Launched at the 2008 Winter NAMM show, Cubase Essential 4 is the new entry-level, cross-platform DAW from Steinberg. If you want something a bit more accessible, the company also offers Sequel, but if it´s a full-on DAW you require, this is now the German company´s most affordable solution.
As you might expect, the software is based on the full version of Cubase 4. This being the case, it offers plenty of that application´s functionality.
HALionOne is a General MIDI compatible sample player with patches that are derived from Yamaha MOTIF waveforms, while MediaBay is Steinberg´s sound management utility.
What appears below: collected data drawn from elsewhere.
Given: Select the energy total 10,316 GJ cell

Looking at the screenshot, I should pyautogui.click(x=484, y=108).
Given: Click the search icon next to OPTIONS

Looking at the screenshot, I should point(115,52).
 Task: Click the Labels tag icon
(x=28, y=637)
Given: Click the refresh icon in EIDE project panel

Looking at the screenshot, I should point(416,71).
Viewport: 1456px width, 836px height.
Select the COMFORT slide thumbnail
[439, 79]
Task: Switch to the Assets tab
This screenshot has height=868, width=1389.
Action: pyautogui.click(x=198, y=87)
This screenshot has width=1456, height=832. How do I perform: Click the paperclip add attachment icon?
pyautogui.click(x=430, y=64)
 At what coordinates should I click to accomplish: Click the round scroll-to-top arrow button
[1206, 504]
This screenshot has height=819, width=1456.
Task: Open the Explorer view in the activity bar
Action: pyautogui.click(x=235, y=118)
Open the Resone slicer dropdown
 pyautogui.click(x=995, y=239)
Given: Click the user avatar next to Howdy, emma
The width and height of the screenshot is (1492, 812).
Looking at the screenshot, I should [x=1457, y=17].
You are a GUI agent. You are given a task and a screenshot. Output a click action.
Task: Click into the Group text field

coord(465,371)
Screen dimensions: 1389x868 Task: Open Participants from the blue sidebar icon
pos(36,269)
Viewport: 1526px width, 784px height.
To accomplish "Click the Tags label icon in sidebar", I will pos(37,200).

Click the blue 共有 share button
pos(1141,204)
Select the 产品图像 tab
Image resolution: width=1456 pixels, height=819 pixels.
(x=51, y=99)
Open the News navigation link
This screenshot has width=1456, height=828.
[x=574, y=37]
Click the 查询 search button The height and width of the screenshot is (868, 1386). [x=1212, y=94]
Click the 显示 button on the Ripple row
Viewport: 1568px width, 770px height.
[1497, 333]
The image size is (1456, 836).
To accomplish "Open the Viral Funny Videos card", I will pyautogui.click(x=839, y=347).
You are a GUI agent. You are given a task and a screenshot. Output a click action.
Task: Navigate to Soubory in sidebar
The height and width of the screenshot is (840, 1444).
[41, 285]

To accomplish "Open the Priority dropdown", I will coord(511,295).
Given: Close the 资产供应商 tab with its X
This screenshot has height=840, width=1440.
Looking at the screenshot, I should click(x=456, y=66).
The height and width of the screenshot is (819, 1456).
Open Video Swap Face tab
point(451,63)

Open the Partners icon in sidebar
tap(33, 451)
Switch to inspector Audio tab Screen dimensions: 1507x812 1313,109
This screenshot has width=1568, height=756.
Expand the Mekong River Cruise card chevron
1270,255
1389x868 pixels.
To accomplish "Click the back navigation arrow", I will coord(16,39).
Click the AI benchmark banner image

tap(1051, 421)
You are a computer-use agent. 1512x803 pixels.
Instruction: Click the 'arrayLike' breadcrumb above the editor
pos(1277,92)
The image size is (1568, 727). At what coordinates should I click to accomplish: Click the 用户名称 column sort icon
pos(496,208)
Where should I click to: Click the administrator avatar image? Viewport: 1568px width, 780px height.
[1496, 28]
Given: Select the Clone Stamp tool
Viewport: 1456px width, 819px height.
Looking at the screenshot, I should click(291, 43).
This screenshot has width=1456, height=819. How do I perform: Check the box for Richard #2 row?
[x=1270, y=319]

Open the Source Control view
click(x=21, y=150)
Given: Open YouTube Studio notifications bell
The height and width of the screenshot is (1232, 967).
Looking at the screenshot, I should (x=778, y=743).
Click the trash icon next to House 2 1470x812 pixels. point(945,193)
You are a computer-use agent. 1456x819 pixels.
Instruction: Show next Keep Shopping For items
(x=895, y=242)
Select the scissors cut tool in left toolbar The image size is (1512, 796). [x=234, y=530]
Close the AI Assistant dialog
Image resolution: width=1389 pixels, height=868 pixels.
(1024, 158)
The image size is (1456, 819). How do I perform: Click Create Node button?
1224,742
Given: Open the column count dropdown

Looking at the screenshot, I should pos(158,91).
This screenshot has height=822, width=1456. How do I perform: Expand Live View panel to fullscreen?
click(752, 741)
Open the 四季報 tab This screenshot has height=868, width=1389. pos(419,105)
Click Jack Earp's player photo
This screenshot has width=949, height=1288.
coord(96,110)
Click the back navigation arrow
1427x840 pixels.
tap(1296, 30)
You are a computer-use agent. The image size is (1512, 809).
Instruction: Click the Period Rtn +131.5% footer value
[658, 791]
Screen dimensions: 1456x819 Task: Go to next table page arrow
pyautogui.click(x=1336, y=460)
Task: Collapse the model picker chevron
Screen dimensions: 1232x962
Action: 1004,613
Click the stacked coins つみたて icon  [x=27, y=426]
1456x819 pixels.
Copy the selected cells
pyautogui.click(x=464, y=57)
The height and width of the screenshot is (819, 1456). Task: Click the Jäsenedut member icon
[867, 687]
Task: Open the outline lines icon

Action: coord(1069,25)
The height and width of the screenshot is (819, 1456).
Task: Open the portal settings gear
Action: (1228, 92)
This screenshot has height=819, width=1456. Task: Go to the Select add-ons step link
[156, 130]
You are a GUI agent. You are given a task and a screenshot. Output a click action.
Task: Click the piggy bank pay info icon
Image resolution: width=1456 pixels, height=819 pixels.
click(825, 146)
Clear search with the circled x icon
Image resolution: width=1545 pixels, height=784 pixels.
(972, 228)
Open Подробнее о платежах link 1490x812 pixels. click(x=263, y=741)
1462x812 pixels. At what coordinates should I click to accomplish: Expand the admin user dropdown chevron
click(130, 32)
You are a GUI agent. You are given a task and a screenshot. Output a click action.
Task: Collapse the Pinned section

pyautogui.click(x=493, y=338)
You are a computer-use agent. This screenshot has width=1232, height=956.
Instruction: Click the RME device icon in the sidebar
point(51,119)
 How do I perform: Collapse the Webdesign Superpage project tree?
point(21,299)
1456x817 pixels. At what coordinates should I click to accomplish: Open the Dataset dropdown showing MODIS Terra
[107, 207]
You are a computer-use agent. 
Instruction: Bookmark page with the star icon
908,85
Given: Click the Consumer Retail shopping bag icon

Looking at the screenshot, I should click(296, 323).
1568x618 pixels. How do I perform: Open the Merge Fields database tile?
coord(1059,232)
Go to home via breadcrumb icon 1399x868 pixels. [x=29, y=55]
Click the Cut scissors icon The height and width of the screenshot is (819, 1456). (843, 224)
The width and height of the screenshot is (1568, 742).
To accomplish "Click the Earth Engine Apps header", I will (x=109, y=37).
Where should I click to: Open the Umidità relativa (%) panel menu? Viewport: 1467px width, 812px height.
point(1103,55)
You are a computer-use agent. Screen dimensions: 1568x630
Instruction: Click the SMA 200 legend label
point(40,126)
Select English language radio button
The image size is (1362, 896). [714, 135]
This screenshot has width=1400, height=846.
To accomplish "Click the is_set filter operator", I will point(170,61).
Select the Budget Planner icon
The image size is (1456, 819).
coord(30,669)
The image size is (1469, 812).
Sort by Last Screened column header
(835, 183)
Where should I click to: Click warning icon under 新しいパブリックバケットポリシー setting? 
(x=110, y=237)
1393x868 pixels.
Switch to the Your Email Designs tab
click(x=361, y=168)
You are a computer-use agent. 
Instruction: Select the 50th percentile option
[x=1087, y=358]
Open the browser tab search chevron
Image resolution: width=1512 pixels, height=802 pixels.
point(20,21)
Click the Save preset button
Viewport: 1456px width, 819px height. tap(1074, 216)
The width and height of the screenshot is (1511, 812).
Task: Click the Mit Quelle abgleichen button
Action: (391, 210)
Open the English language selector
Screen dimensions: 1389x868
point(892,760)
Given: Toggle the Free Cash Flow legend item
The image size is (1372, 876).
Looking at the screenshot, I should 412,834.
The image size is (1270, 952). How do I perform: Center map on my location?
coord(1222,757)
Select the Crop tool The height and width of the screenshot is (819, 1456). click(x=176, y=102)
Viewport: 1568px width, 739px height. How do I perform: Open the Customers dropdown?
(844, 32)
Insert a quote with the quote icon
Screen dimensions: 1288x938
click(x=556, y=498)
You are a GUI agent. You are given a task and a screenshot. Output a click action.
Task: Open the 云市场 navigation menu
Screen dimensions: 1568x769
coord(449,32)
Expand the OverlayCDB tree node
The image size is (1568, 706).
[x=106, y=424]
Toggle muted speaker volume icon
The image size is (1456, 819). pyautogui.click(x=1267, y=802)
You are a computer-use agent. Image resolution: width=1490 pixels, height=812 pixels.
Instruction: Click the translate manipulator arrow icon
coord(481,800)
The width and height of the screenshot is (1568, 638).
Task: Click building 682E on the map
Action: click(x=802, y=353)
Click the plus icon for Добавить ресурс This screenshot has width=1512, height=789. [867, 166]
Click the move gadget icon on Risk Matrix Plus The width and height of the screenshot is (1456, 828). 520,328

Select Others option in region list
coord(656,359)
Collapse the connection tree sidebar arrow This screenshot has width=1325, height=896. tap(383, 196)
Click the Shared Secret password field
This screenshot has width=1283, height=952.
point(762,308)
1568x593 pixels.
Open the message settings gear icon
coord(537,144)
Instrument Tracks make it easier to call up and use virtual instruments, while Track Presets can be employed to store complete track/channel settings.
One Cubase 4 feature that you won´t find in Essential, though, is the Control Room, a system that gives you a great deal more monitoring flexibility.
Thankfully, there´s plenty of other new stuff to offset this disappointment: a comprehensive set of VST3 plug-ins; the guitarist-orientated (and self-explanatory) Amp Simulator; real-time timestretching and pitchshifting courtesy of AudioWarp; and the Arranger Track, which will suit people who like the concept of pattern-based music creation.
Cubase Essential 4 is certainly significantly better than Cubase SE 3 - the application it replaces - and at $149/£120, it´s also pretty affordable. It´ll enable you to get a feel for how a ‘real sequencer´ works, and its feature-set is rich enough that you should be able to create productions from beginning to end.
Of course, there are other options available at the entry-level - Cockos´s Reaper, Cakewalk´s Sonar Home Studio 6 and Mackie´s Tracktion 3 should also be considered - but advantage of Cubase Essential is that the skills you´ll learn from using it are easily transferable to other, more powerful software. This isn´t a deal-breaking issue, but it´s certainly one to keep in mind.